§ REQUIRED WORK
Please reproduce the full text below about the Aphasia Recovery Connection, word for word.

Aphasia Recovery Connection
June is Aphasia Awareness Month, so once again I’ll be featuring apps and resources for aphasia this month to help bring attention to this under-acknowledged disorder.
Aphasia, or impaired language after stroke or brain injury, can be an extremely isolating disorder. When a person loses their ability to communicate in all or part, their social circle often shrinks quickly. If a person with aphasia lives in a remote or underserved area, they may have no access to other people with aphasia to learn from and relate to, leading them to feel even more alone with their condition. The Internet holds great potential for connecting people, but until recently, has not offered many resources beyond information about the disorder.
ARC, or the Aphasia Recovery Connection, is an amazing resource for people with aphasia, their loved ones, and speech-language professionals. ARC makes use of many social media channels, video conference technology, and live events to achieve their mission to help “end the isolation aphasia brings.” ARC was founded by two dynamic young people with aphasia, David Dow and Christine Huggins, with the support of their mothers, Carol Dow-Richards and Kim Huggins.

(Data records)
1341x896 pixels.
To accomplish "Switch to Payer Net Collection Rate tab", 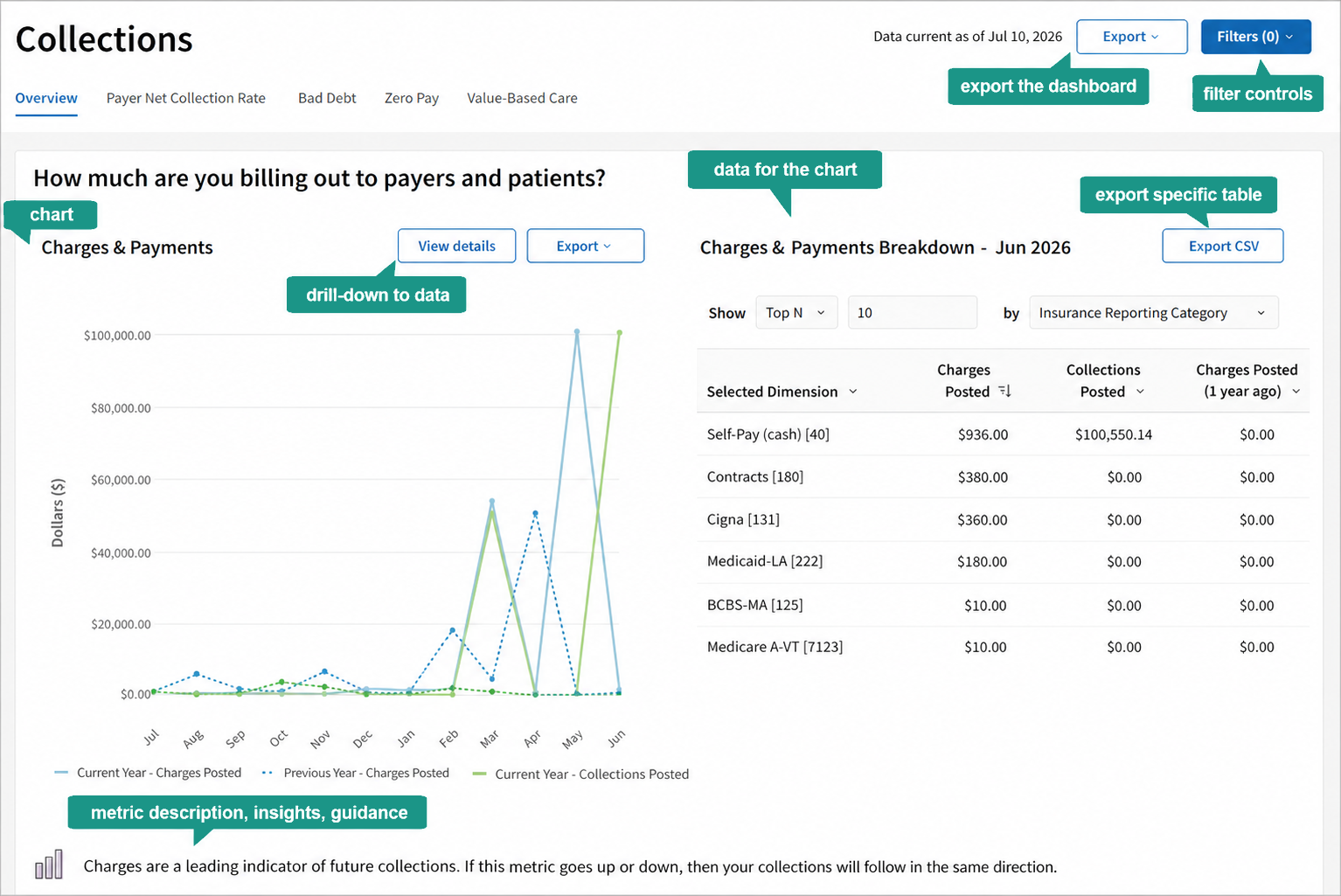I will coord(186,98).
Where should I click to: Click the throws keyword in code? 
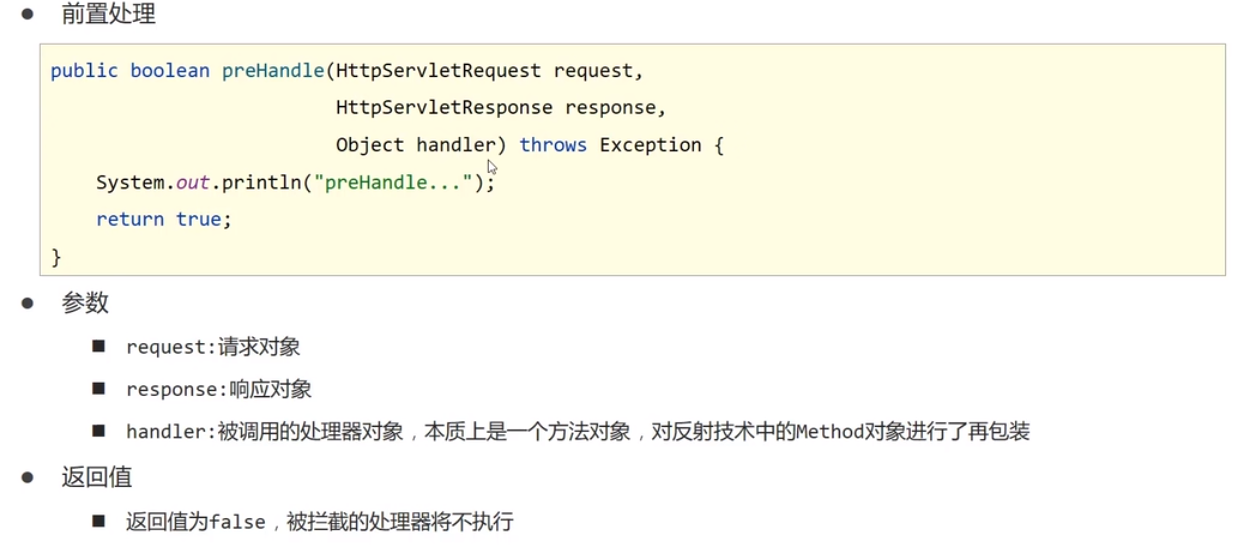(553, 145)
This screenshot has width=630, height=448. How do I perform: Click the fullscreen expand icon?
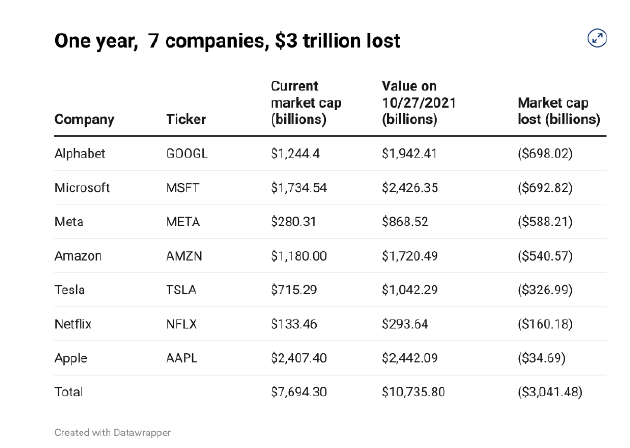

§ ANSWER TO THIS EXERCISE
Aphasia Recovery Connection
June is Aphasia Awareness Month, so once again I’ll be featuring apps and resources for aphasia this month to help bring attention to this under-acknowledged disorder.
Aphasia, or impaired language after stroke or brain injury, can be an extremely isolating disorder. When a person loses their ability to communicate in all or part, their social circle often shrinks quickly. If a person with aphasia lives in a remote or underserved area, they may have no access to other people with aphasia to learn from and relate to, leading them to feel even more alone with their condition. The Internet holds great potential for connecting people, but until recently, has not offered many resources beyond information about the disorder.
ARC, or the Aphasia Recovery Connection, is an amazing resource for people with aphasia, their loved ones, and speech-language professionals. ARC makes use of many social media channels, video conference technology, and live events to achieve their mission to help “end the isolation aphasia brings.” ARC was founded by two dynamic young people with aphasia, David Dow and Christine Huggins, with the support of their mothers, Carol Dow-Richards and Kim Huggins.